**Your goal**
What the task needs is every record repeated exactly, nothing more.

[Stored records]
* * * * * * * * *

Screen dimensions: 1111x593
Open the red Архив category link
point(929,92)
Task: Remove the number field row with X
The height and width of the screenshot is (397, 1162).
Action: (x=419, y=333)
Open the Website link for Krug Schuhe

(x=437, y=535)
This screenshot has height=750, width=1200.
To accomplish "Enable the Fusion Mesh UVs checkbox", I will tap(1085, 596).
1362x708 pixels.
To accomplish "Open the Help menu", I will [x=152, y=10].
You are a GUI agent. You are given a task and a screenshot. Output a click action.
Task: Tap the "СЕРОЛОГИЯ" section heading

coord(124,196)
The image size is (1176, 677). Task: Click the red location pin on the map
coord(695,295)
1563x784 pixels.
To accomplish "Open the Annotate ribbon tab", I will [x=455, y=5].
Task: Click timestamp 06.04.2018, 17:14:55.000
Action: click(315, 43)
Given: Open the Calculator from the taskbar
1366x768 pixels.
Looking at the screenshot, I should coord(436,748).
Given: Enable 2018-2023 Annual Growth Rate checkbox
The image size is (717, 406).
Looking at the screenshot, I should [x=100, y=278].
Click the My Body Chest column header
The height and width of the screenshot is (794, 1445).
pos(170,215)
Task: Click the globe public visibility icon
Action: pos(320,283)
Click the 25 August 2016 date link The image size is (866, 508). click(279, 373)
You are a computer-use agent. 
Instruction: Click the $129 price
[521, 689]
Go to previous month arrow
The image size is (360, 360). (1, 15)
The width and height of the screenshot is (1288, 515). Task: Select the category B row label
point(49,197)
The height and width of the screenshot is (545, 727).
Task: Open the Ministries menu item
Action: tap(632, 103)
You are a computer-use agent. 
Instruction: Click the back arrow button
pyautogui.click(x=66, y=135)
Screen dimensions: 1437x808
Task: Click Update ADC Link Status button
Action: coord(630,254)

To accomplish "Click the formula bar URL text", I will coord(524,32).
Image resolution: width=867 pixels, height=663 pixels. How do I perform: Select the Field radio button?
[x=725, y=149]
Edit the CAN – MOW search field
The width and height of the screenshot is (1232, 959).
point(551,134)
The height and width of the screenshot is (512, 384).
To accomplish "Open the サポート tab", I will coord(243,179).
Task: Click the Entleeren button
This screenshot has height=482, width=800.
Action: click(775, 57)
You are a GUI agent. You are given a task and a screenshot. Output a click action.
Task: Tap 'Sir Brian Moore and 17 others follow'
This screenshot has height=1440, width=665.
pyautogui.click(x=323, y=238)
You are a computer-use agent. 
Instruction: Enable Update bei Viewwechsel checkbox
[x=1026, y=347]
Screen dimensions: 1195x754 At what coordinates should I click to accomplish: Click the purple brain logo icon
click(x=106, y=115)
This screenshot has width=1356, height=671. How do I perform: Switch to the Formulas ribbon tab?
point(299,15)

* * * * * * * * *

**Answer section**
Screen dimensions: 1111x593
Open the red Архив category link
point(929,92)
Task: Remove the number field row with X
The height and width of the screenshot is (397, 1162).
Action: (x=419, y=333)
Open the Website link for Krug Schuhe

(x=437, y=535)
This screenshot has height=750, width=1200.
To accomplish "Enable the Fusion Mesh UVs checkbox", I will tap(1085, 596).
1362x708 pixels.
To accomplish "Open the Help menu", I will [x=152, y=10].
You are a GUI agent. You are given a task and a screenshot. Output a click action.
Task: Tap the "СЕРОЛОГИЯ" section heading

coord(124,196)
The image size is (1176, 677). Task: Click the red location pin on the map
coord(695,295)
1563x784 pixels.
To accomplish "Open the Annotate ribbon tab", I will [x=455, y=5].
Task: Click timestamp 06.04.2018, 17:14:55.000
Action: click(315, 43)
Given: Open the Calculator from the taskbar
1366x768 pixels.
Looking at the screenshot, I should coord(436,748).
Given: Enable 2018-2023 Annual Growth Rate checkbox
The image size is (717, 406).
Looking at the screenshot, I should [x=100, y=278].
Click the My Body Chest column header
The height and width of the screenshot is (794, 1445).
pos(170,215)
Task: Click the globe public visibility icon
Action: pos(320,283)
Click the 25 August 2016 date link The image size is (866, 508). click(279, 373)
You are a computer-use agent. 
Instruction: Click the $129 price
[521, 689]
Go to previous month arrow
The image size is (360, 360). (1, 15)
The width and height of the screenshot is (1288, 515). Task: Select the category B row label
point(49,197)
The height and width of the screenshot is (545, 727).
Task: Open the Ministries menu item
Action: tap(632, 103)
You are a computer-use agent. 
Instruction: Click the back arrow button
pyautogui.click(x=66, y=135)
Screen dimensions: 1437x808
Task: Click Update ADC Link Status button
Action: coord(630,254)

To accomplish "Click the formula bar URL text", I will coord(524,32).
Image resolution: width=867 pixels, height=663 pixels. How do I perform: Select the Field radio button?
[x=725, y=149]
Edit the CAN – MOW search field
The width and height of the screenshot is (1232, 959).
point(551,134)
The height and width of the screenshot is (512, 384).
To accomplish "Open the サポート tab", I will coord(243,179).
Task: Click the Entleeren button
This screenshot has height=482, width=800.
Action: click(775, 57)
You are a GUI agent. You are given a task and a screenshot. Output a click action.
Task: Tap 'Sir Brian Moore and 17 others follow'
This screenshot has height=1440, width=665.
pyautogui.click(x=323, y=238)
You are a computer-use agent. 
Instruction: Enable Update bei Viewwechsel checkbox
[x=1026, y=347]
Screen dimensions: 1195x754 At what coordinates should I click to accomplish: Click the purple brain logo icon
click(x=106, y=115)
This screenshot has width=1356, height=671. How do I perform: Switch to the Formulas ribbon tab?
point(299,15)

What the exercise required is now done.